__Anweisungen__.
1: Gib den Textauszug von „Größere Bereitschaft zu“ bis einschließlich „in der Welt.“ wieder und ersetze dabei „Ehrenamt“ durch „Bürgerengagement“.
2: Wer hat laut dem Textauszug die Freiheit als „Wagnis der Freiheit“ bezeichnet?

__Textauszug__.
_ _ _ _ _ _ _
Dazu gehört - und das ist ein wichtiger Gedanke, den die Europäische Union in die beginnende globale politische Ordnung einbringt, - der Gedanke der Selbstbindung. Denn es gab keine Zentralinstanz, die die europäische Einigung erzwang, sondern alle Mitglieder haben sich aus freien Stücken vertraglich gebunden und zur Vertragseinhaltung verpflichtet. Diese Selbstbindung geht bis hin zum Europäischen Gerichtshof, der nicht mit den Mitteln einer übergeordneten Exekutivmacht ausgestattet ist, sondern sich allein auf Selbstbindung der Mitglieder an Recht und Rechtsprechung gründet.
Genau dieses Prinzip der freiwilligen Selbstbindung ist die Grundlage einer neuen politischen Ordnung im globalen Rahmen. Deswegen ist die Europäische Union die erste politische Form der künftigen Weltgesellschaft. Sie bedarf hinsichtlich der anstehenden Reformen, der Verständigung auf die Grundcharta und der Osterweiterung gerade deswegen unsere Unterstützung. Wenn die Europäische Union scheitert, dann scheitert mehr als das europäische Projekt. Davon wäre direkt der Prozess einer rechtlich verfassten Neuordnung des Politischen im Weltmaßstab betroffen. Dieser Verantwortung sollte man sich bewusst sein.
Anrede, Wissensgesellschaft, Reformgesellschaft, Weltgesellschaft, das sind drei Bereiche, die die Zukunftsordnung des Politischen künftig immer mehr bestimmen werden.
Eine solche Ordnung des Politischen kann nur auf der Einsicht in die Grundlagen der modernen Gesellschaften und der freiheitlichen Demokratie gebaut werden. Ohne den beständigen Einsatz für diese Grundwerte und Regeln des Zusammenlebens durch die aktive Bürgergesellschaft ist sie in Gefahr, falschen Identitätsversprechen nachzulaufen und an den neuen Anforderungen zu scheitern. Nicht der Traum einer vollkommenen Welt, sondern das risikoreiche "Wagnis der Freiheit" (so hat es Karl Jaspers genannt) ist die Leitschnur einer verantwortlichen Bürgergesellschaft.
Scheitern wird eine neue Ordnung des Politischen aber auch, wenn es nicht gelingt, in den verschiedenen aufgezählten Bereichen mutig Reformen einzuleiten. Der Stand von Wissenschaft und Technik, von globaler Vernetzung und weltweitem Wettbewerb ist nicht wieder rückführbar auf einfache Verhältnisse. Es macht keinen Sinn, dagegen anzurennen, es macht Sinn, die darin liegenden Chancen zu nutzen.
Der notwendige Umbau des Staates, der Wirtschaft, der sozialen Sicherung, der Bildung und der Gesellschaft wird zweifellos große Kraftanstrengung erfordern, von uns allen. Die neuen Spielräume der Freiheit und die künftigen Wohlstandsgewinne sind aber nicht ohne größere Reformbereitschaft und Anstrengung im Denken wie im Handeln zu haben.
Größere Bereitschaft zu pragmatischem Risiko, zu Experimentierlust und Wagemut sind gefordert. Ebenso stärkere Teilhabe und Teilnahme, Ehrenamt und Freiwilligenengagement. Es geht um neue geistige wie materielle Kraftanstrengungen in Hinblick auf die Stärkung der Europäische Union und der Sicherung von Friede, Zivilität und Recht in der beginnenden Weltgesellschaft.
Anrede, gegenüber aller fundamentalistischen und terroristischen Bedrohung beharren wir auf einer Politik aus dem Geist der Freiheit, des Rechts und des Friedens. Gerade dies lässt uns Deutschland als weltoffene Heimat empfinden. Es gibt kein "Ende der Geschichte". Der Horizont ist offen. Es liegt an unserer Bereitschaft, ob wir aufbrechen zum Neuen, in Deutschland, in Europa, in der Welt.
_ _ _ _ _ _ _
__Bereitgestelltes Material__.
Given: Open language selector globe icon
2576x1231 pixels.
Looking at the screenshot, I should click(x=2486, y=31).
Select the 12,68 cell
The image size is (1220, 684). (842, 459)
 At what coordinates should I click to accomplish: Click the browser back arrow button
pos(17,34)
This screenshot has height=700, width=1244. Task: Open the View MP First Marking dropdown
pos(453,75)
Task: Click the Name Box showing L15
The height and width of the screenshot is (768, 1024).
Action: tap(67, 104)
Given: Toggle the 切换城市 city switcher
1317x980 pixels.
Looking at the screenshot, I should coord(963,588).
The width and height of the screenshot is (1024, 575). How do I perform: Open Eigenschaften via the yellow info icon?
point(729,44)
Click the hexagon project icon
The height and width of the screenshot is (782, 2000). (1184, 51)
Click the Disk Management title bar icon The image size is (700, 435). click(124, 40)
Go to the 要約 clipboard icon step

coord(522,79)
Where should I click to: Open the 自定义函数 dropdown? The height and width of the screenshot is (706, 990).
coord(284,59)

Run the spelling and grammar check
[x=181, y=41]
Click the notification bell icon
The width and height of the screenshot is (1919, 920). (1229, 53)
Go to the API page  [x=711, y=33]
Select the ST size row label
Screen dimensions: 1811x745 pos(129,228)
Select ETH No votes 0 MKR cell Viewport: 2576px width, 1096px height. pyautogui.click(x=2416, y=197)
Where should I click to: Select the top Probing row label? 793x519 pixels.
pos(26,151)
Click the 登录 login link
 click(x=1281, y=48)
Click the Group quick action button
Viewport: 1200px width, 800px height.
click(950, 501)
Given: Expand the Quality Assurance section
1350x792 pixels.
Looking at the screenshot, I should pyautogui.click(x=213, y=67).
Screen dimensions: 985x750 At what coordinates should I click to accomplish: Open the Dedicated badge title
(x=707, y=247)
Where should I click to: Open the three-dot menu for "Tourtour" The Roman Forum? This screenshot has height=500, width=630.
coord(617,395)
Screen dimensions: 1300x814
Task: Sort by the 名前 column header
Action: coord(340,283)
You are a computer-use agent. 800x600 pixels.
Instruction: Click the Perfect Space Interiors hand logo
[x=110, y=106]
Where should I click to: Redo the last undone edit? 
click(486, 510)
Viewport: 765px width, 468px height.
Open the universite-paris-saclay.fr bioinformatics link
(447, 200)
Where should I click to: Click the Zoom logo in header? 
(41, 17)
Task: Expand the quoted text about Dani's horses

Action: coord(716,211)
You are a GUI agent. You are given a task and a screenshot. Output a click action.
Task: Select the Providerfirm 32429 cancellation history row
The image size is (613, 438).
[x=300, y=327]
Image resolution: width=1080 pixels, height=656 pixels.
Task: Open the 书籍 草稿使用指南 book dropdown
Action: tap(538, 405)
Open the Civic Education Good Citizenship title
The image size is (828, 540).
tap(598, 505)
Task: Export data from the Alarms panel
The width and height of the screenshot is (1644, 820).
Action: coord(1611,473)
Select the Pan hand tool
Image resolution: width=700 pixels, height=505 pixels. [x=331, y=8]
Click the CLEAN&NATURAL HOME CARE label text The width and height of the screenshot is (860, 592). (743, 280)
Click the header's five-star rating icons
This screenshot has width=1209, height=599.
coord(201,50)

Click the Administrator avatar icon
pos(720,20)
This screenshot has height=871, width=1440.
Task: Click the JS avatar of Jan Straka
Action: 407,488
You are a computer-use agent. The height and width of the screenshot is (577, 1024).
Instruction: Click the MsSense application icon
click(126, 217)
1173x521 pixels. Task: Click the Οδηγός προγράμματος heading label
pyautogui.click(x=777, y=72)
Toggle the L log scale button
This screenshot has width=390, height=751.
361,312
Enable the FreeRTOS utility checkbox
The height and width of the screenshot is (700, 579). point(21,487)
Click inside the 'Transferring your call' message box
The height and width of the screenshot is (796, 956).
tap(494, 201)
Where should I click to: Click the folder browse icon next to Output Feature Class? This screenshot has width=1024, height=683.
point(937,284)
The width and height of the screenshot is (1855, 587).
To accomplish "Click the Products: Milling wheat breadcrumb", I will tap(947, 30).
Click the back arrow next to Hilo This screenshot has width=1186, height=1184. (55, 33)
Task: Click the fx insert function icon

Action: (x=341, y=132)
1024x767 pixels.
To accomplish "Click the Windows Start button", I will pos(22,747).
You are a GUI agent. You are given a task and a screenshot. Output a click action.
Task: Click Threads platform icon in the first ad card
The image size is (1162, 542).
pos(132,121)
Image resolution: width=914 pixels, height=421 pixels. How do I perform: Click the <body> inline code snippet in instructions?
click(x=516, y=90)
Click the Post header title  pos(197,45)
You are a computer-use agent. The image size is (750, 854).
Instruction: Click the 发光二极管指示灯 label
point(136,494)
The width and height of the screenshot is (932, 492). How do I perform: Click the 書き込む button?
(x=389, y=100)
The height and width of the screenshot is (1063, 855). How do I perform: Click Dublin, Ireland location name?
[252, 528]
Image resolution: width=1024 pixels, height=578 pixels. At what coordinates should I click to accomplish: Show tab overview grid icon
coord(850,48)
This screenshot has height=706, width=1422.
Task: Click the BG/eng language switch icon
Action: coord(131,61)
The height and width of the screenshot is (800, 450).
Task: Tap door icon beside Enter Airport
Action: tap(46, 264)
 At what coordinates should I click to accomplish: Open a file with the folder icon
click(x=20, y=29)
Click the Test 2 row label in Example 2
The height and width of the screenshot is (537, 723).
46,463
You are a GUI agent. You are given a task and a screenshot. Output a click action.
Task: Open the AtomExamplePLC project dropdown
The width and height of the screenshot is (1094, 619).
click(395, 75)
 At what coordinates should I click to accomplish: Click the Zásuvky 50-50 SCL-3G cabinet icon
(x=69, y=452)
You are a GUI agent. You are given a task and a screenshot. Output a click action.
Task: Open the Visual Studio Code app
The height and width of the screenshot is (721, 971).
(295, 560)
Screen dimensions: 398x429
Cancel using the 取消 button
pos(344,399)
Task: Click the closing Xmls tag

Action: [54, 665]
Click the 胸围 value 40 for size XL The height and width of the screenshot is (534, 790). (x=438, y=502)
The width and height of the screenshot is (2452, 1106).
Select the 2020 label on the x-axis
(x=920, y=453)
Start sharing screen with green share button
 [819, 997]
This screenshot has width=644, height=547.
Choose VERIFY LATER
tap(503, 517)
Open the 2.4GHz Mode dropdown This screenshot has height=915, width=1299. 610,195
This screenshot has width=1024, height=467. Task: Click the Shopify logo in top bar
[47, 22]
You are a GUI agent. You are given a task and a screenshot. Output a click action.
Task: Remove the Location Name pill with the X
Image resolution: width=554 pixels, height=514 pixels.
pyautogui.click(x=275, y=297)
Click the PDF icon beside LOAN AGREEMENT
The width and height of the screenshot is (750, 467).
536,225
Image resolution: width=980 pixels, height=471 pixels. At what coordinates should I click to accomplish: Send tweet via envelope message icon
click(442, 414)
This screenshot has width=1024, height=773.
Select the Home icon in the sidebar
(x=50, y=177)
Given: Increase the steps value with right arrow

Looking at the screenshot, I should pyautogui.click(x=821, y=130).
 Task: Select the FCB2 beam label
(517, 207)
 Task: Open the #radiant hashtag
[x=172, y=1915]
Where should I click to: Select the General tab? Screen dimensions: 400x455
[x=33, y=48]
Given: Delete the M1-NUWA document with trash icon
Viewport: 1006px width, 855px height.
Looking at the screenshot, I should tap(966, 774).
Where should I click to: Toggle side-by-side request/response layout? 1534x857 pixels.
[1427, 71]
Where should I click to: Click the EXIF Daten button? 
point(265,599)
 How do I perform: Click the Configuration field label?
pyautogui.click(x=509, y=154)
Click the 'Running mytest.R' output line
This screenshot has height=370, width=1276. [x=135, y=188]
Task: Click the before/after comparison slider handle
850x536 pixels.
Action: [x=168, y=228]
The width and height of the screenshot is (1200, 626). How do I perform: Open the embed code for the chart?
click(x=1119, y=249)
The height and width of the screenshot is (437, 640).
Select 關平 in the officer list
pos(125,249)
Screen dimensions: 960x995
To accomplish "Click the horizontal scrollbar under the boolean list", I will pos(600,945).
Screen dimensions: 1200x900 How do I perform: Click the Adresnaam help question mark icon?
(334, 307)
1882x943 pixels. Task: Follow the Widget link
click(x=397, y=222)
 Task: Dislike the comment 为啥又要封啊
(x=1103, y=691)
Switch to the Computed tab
_ _ _ _ _ _ _
__Antworten je Aufgabe__.
1:
Größere Bereitschaft zu pragmatischem Risiko, zu Experimentierlust und Wagemut sind gefordert. Ebenso stärkere Teilhabe und Teilnahme, Bürgerengagement und Freiwilligenengagement. Es geht um neue geistige wie materielle Kraftanstrengungen in Hinblick auf die Stärkung der Europäische Union und der Sicherung von Friede, Zivilität und Recht in der beginnenden Weltgesellschaft.
Anrede, gegenüber aller fundamentalistischen und terroristischen Bedrohung beharren wir auf einer Politik aus dem Geist der Freiheit, des Rechts und des Friedens. Gerade dies lässt uns Deutschland als weltoffene Heimat empfinden. Es gibt kein "Ende der Geschichte". Der Horizont ist offen. Es liegt an unserer Bereitschaft, ob wir aufbrechen zum Neuen, in Deutschland, in Europa, in der Welt.

2: Karl Jaspers.